For nearly four decades the Juvenile Evaluation Center functioned rather well. I know some JEC personnel. We have discussed the school’s curriculum and the lamentably low rates of success the State of North Carolina has had with the kids housed there. Sadly, the great majority will commit crimes as adults. I was told that, whenever an incarcerated teen escapes the JEC, you rarely have to conduct a man hunt. Just wait a day or two and then go straight to the escapee’s home to make your arrest. 

The JEC is across the road from a public middle school and abuts a public high school. Over the years I was delighted to spot a recurring kennel show, marked by RVs parked on the grounds. There were also soccer matches and very visible large-scale track and field events on the grounds.

The Black Mountain NEWS for Thursday October 29 shares my unease. A front page article by Barbara Hootman describes a variety of community uses of the JEC since it was built in 1961. Those dog shows, for instance, were the largest in the Southeast.

Ms Hootman says that people living near the  now a-building fence are distressed by the eye-sore. But more distant residents of Black Mountain feel secure. Ivan Randolph, principal of the adjoining Owen High School is quoted as saying: “I feel good about the fence and what it will do for Owen High School students.” 

The Swannanoa Valley JEC’s fence costs $650,000. JEC Director Phil Lytle is quoted: “Numerous individuals contacted the Governor’s office with concerns about the safety of Black Mountain. The Governor found the money in the budget, and the fence became a reality.” I wonder if Raleigh might not have got a better deal on tried and tested fences now discarded in once Communist Bulgaria, Romania or Hungary.

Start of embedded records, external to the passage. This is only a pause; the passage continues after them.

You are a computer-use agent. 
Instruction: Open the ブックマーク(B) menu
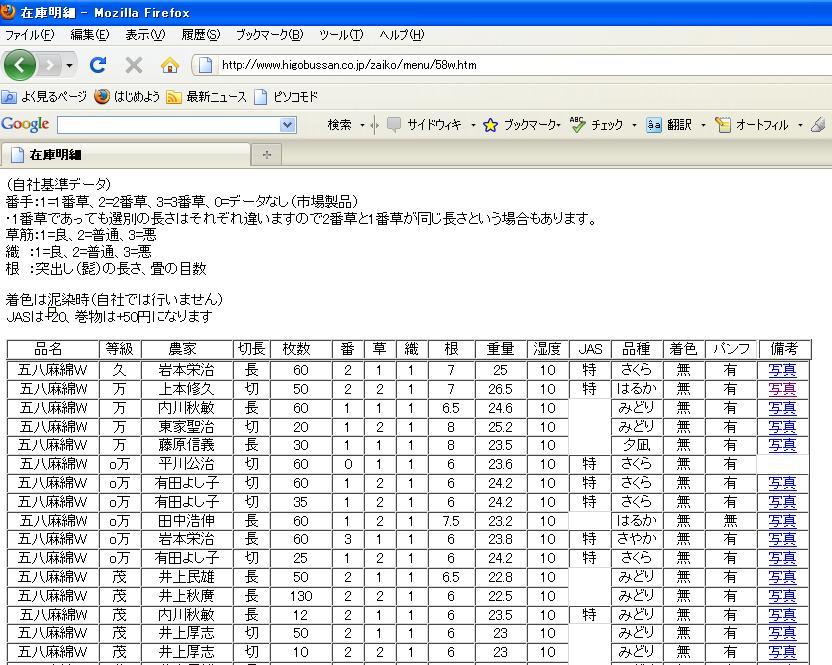click(268, 34)
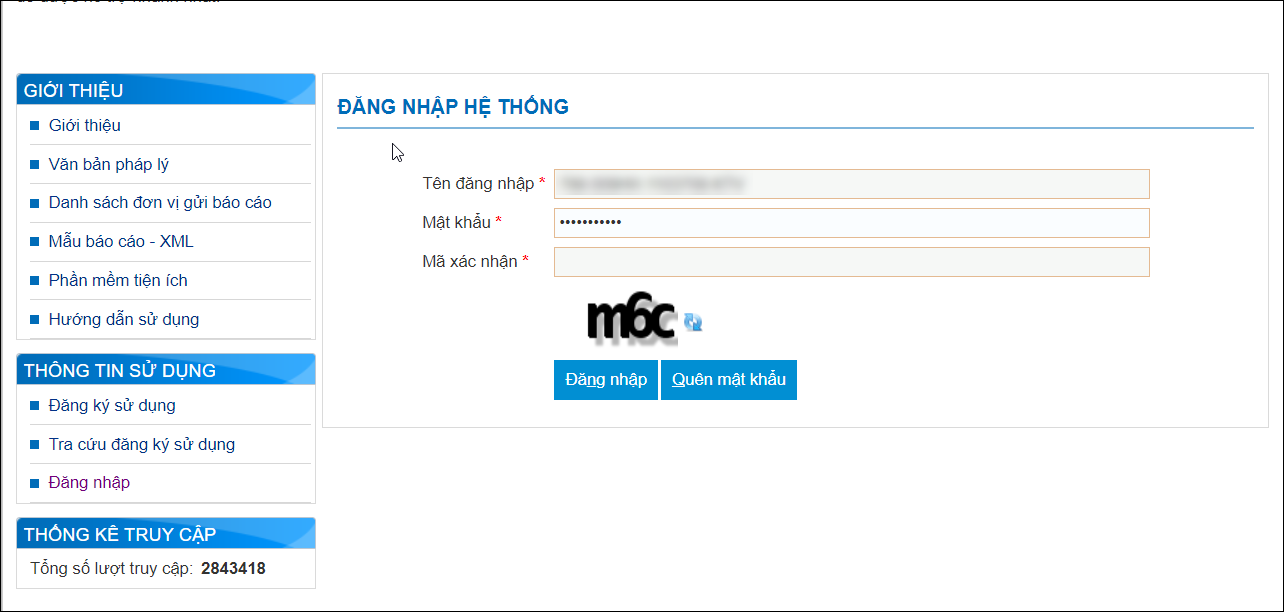Viewport: 1284px width, 612px height.
Task: Open Văn bản pháp lý link
Action: coord(102,164)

In a separate October 29 Editorial, the Black Mountain NEWS argues that a working 37 year old  balance between security issues and community access has been tossed away in non-consultative secrecy. Suddenly, “the fence sends a clear message to everyone associated with the JEC, "This is a prison, not a playground.” The editorial asks why only after the fence is going up are task forces being hastily thrown together to see if the expensive, ugly divider makes sense?  Prison officials will explain themselves after mid-November to a town meeting in Black Mountain. But “The time for the town meeting was before construction of the fence began.”

JEC Director Lytle is cited as saying, “it (the fence) will give us a lot more safe area inside to use with our residents.” Does that mean that for the first time, unhappy teens can walk right up to the fence and beg passers by to get them out? The Juvenile Evaluation Center’s appearance, in a very short time, is declining from a bucolic, not bad looking boarding school through youth prison into human zoo.

Boys Town Is Better

Is it too late to replace the government-owned JEC by a private, compassionate Boys Town? That marvelous institution was founded in Omaha in 1917 by a young Catholic priest from Ireland named Edward Flanagan. In 1938 Spencer Tracy won an academy award portraying Father Flanagan in an MGM movie. Mickey Rooney was the young punk who severely tested Father Flanagan’s credo ”there is no such thing as a bad boy.” Within months of its founding Boys Town was receiving boys sent by judges. But it also attracted kids who simply wandered in and asked for help. How many teens  clamor to get into the JEC?  Father Flanagan categorically refused to build fences or walls around Boys Town.  

Now that the hideous fence grows apace in Black Mountain, its owners plan to explain its virtues in a coming town meeting. Not an easy task. Good fences there may conceivably be. The one going up east of Swannanoa is a bad, mean-spirited fence. It will not make good neighbors. At that community meeting, perhaps the ghost of Robert Frost will arise and counsel once more:

“Before I built a wall I’d ask to know
What I was walling in or walling out,
And to whom I was like to give offense.”

Maybe the poet's motion will be seconded by the shade of a tall Irish priest from Omaha. It takes another Father Flanagan to imagine something more loving and effective than the State of North Carolina’s prison fence: the State's latest vision about how to educate the young.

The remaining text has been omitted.